Work instruction: Gather all lines from the material that contain the word "computer".

Extracted material:
************
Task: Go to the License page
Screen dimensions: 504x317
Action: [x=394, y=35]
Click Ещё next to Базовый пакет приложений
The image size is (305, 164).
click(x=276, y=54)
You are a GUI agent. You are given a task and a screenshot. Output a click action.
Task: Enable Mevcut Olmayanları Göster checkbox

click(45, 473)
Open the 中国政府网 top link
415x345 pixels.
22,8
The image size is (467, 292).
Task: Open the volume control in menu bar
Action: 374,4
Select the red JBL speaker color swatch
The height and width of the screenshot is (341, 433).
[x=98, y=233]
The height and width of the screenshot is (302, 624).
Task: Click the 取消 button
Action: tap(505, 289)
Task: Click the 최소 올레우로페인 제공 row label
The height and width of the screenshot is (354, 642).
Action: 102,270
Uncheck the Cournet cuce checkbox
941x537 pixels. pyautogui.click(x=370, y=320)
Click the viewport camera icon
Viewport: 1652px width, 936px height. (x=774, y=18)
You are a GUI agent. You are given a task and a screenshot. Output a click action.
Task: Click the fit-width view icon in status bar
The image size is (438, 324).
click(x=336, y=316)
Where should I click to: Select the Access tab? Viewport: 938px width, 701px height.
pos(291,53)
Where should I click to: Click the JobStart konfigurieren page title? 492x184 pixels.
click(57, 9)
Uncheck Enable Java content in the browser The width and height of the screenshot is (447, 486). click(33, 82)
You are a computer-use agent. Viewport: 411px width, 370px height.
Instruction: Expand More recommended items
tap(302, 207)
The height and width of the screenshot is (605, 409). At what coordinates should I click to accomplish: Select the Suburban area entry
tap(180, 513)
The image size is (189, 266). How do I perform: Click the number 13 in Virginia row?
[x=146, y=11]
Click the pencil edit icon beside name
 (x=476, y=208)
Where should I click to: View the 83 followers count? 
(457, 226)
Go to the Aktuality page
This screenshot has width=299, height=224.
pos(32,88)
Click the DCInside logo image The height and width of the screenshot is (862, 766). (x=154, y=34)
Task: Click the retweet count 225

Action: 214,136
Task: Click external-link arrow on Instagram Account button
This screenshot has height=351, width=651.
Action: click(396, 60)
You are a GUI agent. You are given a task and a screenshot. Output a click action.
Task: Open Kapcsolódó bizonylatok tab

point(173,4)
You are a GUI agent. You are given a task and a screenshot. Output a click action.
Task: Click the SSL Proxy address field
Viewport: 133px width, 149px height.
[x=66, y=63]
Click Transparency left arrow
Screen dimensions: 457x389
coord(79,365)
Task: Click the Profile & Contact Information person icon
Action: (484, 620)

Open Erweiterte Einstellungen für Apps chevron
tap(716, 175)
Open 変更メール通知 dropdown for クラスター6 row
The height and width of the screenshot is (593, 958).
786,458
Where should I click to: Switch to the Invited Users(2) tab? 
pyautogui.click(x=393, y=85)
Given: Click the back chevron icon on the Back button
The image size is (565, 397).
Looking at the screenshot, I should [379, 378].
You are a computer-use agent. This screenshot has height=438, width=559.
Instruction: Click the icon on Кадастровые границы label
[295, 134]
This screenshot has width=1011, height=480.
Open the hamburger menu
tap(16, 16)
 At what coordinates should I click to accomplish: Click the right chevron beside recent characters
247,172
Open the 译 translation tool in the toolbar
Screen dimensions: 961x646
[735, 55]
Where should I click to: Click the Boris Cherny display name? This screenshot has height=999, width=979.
************
Exercise response:
You are a computer-use agent. Viewport: 411px width, 370px height.
You are a computer-use agent. This screenshot has height=438, width=559.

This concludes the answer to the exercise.